For a portrait painter, the ability to get along with his sitters is crucial—after all, the client pays the bill—but the exercise can be wearing. Possessing a volatile disposition, Thomas Gainsborough often felt exasperated with “the nature of my damn’d business”: when an effete alderman in Bath, wearing his “five guinea new powdered bob wig,” kept insisting on being issued with a more prominent dimple, “Gainsborough burst forth in laughter, threw his pencil upon the ground, and said: ‘D—m the dimple in your chin, I can neither paint that nor your chin neither.’ ”

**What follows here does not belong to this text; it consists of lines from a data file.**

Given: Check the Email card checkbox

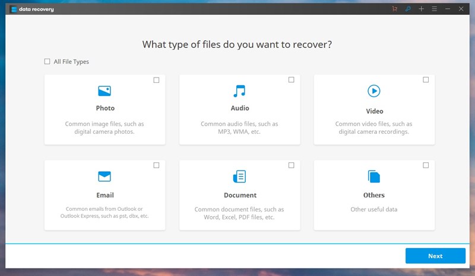Looking at the screenshot, I should tap(156, 165).
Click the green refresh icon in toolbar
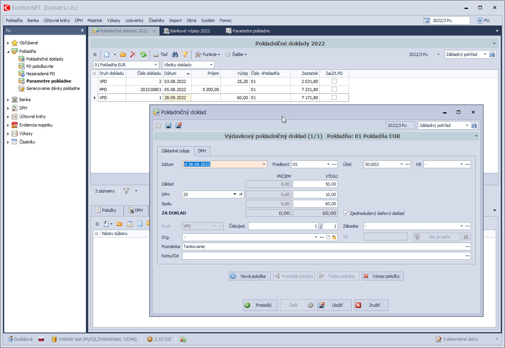This screenshot has height=348, width=505. (143, 54)
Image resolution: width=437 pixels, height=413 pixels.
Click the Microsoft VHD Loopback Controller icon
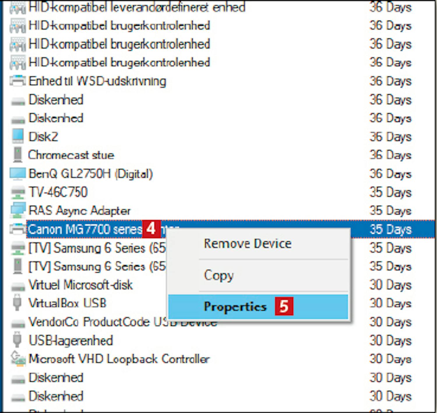[17, 359]
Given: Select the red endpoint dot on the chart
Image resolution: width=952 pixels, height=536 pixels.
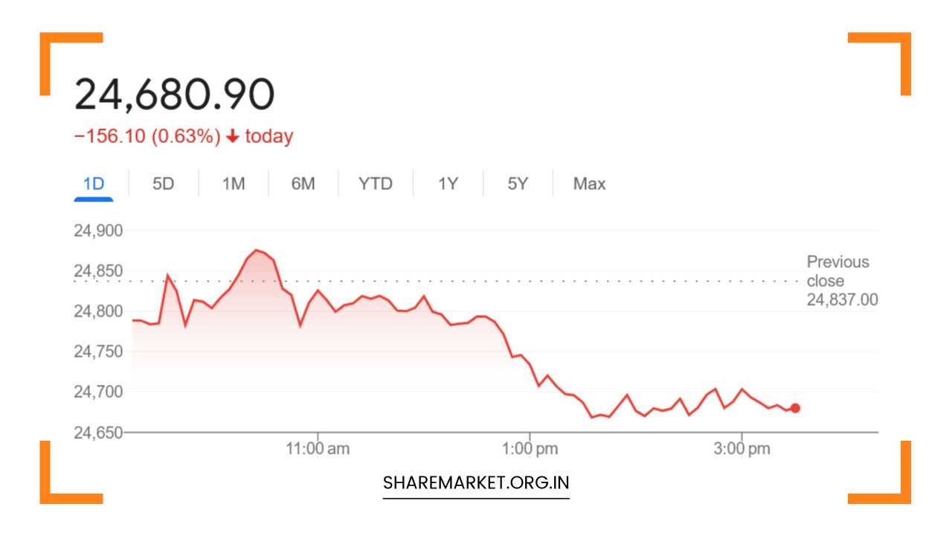Looking at the screenshot, I should click(794, 408).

But others were too powerful to be handled this way: that was the case with the Earl and Countess of Dartmouth, who had insisted that Lady Dartmouth wear a classical outfit in her portrait, and Gainsborough had reluctantly gone along. Unlike Sir Joshua Reynolds, who liked to dress his women up in classical robes, Gainsborough normally preferred his in contemporary clothes.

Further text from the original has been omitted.